Palabras que brotan, palabrotas...
“El hombre acepta como lógico y razonable todo lo que conviene a su egoísmo, colocándolo por encima de la realidad”. (Blasco Ibáñez, “Los cuatro jinetes del Apocalipsis”).
Una suerte de epidemia se desarrolla ya sin remedio: es la tendencia a convertir todo en superlativo, en vocablo grueso. Con la matraca monotemática de la secesión sediciosa, como ejemplo, hemos asistido a cruces de vocablos acusadores que más valdría no desenvainar en vano. De uno y otro lados se arrojó munición sin miramientos: “fascistas”, “nazis”, “franquistas”, “golpistas”, “apaleamientos”, “tortura”, “presos políticos”... pero ni así la situación mencionada tiene el patrimonio de ese gigantismo desmesurado que se le quiere aplicar a todo. Desde la irrelevante información deportiva que convierte en genio a quien da un buen pase de casi gol hasta el panorama dantesco por una rama caída en el parque, los informativos de palabra y papel sueltan sus huevas como plaga de sarna. También a pie de calle, claro, o de tuit. El examen de cuarto es superdifícil; la violencia machista, genocidio; los jabalíes, alimañas; los osos, monstruos asesinos, y el frío de noviembre, temporal siberiano. ¿Alguien da más?

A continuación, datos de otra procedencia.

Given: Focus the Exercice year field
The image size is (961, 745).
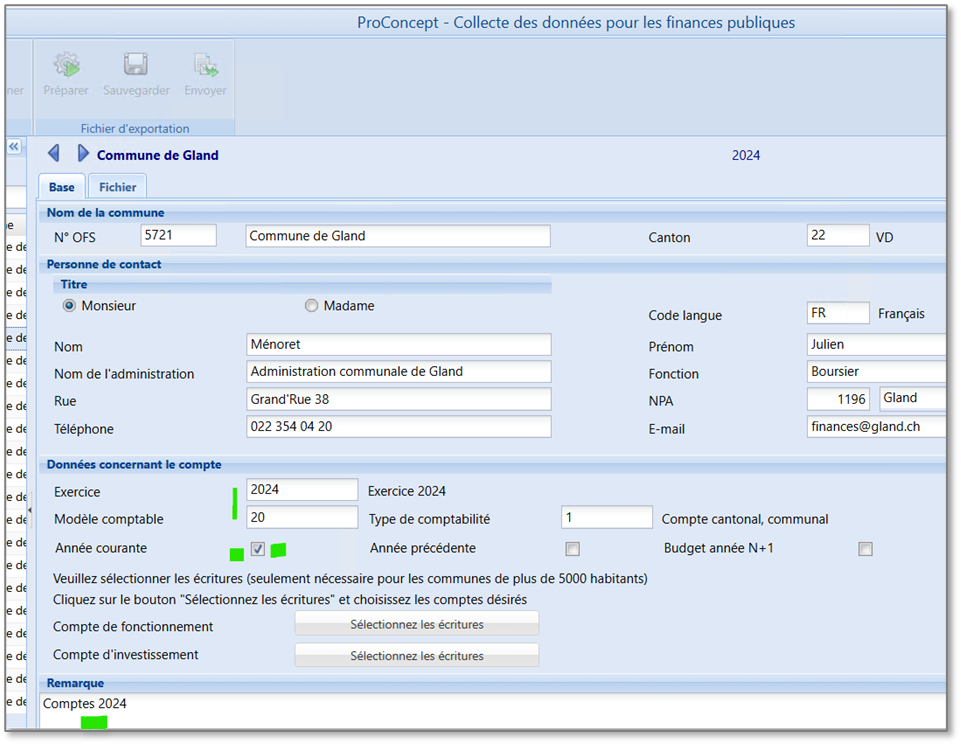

Hay un uso, digamos innoble, cuando existe causa de por medio. La retórica del oprimido se llama. La victimización como estrategia de triunfo. Si el enemigo, que ya no oponente o rival, es un nazi de la ETA iraní ya no hay nada peor que se pueda ser en la vida, excepto creativo de anuncios de perfume con frasecita en inglés. Y conviene puntualizar que quien perciba ese daño descomunal de bomba atómica sin anestesia sea una buena persona, pensionista que paga sus impuestos y pasea por la vereda procurando un mundo mejor para todos. Y así las cosas, nos vamos acomodando a que ser nazi es no ceder el asiento en el bus, y genocida espantar a una mosca o comer mejillones. En estos días de fascistas criminales han tenido que dar un paso adelante algunos viejos presos del franquismo, por ejemplo, para poner las íes bajo sus puntos y categorizar las cosas con conocimiento de causa; aunque me temo que quienes esgrimen ciertas chorradas no están por la labor de atender explicaciones; pocos consienten que la verdad derribe sus ilusiones.
Dice Shakespeare, en “Macbeth”, que una historia contada por un idiota es una historia llena de ruido y furor pero vacía de significado. Convendría que todos cuidáramos las palabras, y a las palabras. No encontrar camiseta de la talla del sobrino no es equiparable a la II Guerra Mundial. Hay que resistirse a esa caída general al subsuelo, a la viruela de la puerilidad, al pensamiento corto y a la simpleza como su forma de expresión. Dicho queda.